Even as cities have expanded and suburban sprawl has reduced the utility of bicycles, the two-wheeled vehicles are surging back into use.

The reasons for the renewed attention to bicycles are many:

1. Biking is good for overall health. And providing your own locomotion is better for your muscles than sitting behind a steering wheel. Recent research in England "found that bicycle commuting offered the greatest benefits compared to using a car," according to a report by HealthDay news.

2. Biking is good for the environment. Because bikes don't produce pollution. One Italian city is offering to pay its residents to bike to work in order to reduce smog. It wouldn't be the first to do that, though. Pay-to-ride programs have been implemented in France, Belgium, the Netherlands and Great Britain.

3. Bikes take less space to park. No need to worry about the space to store cars, trucks or SUVs. Many forms of public transit such as buses and commuter trains now include racks to transport bicycles belonging to riders who combine the forms of transportation.

4. Bikes are affordable. Their prices range from less than $100 into the thousands of dollars. Compare that to the cost of a monthly car payment and auto insurance.

Who's riding bikes? The vision of groups of children shuttling through neighborhoods or on their way to baseball practice might be slipping away.

According to PeopleForBIkes, a bicycling industry coalition and foundation, older Americans represent the fastest-growing segment of bike users. In its 2014 report, the group stated that a 22 percent increase in U.S. biking was credited to riders age 60-79.

Between 1995-2009, that age group showed more than a 320 percent increase in bicycling. Riders between 40-59 accounted for a rise of 160 percent, according to National Household Survey data.

Municipalities are taking notice, building or expanding bicycle lanes and increasing efforts to educate motorists and bicyclists on the rules of the road. In Texas' Dallas-Fort Worth region, one of the largest metropolitan areas in the United States, the cities are part of a network to connect their downtowns via bike trails.

Included in that effort along the nearly 60-mile stretch will be the cities of Arlington, Grand Prairie and Irving, a plan that mobilized the mayors of the five cities. Part of the plans include a spur for employees at the American Airlines headquarters in Fort Worth to ride to work.

Many cities throughout the United States have adopted or are in the process of adopting bike-share programs. These allow riders to pay for the use of a bike, usually in business districts, and leave it at another bike-share station. The program is even making its way into nontraditional markets like Las Vegas. In New York City, the program topped 10 million rides in 2015.
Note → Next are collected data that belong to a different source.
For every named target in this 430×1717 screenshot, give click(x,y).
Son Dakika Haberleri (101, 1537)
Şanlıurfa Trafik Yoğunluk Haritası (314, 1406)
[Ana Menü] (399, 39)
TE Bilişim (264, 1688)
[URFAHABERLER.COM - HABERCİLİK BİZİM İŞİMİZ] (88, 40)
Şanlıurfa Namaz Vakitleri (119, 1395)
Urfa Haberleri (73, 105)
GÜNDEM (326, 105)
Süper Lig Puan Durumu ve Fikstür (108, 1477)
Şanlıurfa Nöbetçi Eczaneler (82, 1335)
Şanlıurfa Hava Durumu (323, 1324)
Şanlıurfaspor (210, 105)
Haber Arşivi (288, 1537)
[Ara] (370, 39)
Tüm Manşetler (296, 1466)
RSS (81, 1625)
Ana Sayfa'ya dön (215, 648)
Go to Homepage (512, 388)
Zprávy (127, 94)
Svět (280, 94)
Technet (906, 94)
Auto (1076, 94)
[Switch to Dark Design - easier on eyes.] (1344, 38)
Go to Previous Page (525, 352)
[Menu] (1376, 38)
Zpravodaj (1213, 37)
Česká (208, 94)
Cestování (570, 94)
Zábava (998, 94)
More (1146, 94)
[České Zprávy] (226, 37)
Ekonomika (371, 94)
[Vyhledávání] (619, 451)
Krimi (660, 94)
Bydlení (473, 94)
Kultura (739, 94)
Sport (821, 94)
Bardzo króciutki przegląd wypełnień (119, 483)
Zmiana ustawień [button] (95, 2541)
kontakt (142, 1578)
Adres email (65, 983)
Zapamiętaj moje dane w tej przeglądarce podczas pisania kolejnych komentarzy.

For those inexperienced with cycling comes an added benefit: A study shows that learning a new sport improves the brain's function. So not only will learning to ride bikes give people a step up in fitness, it'll make them smarter.

Education and fitness are some of the reasons physical education teachers are turning to bikes in their classes. Another attractive aspect to teaching children to ride, as is being done in Washington, D.C.'s public schools, is that it promotes a lifelong healthy pursuit.

It seems that two wheels are turning out to be a proven way to the workplace, and to fitness.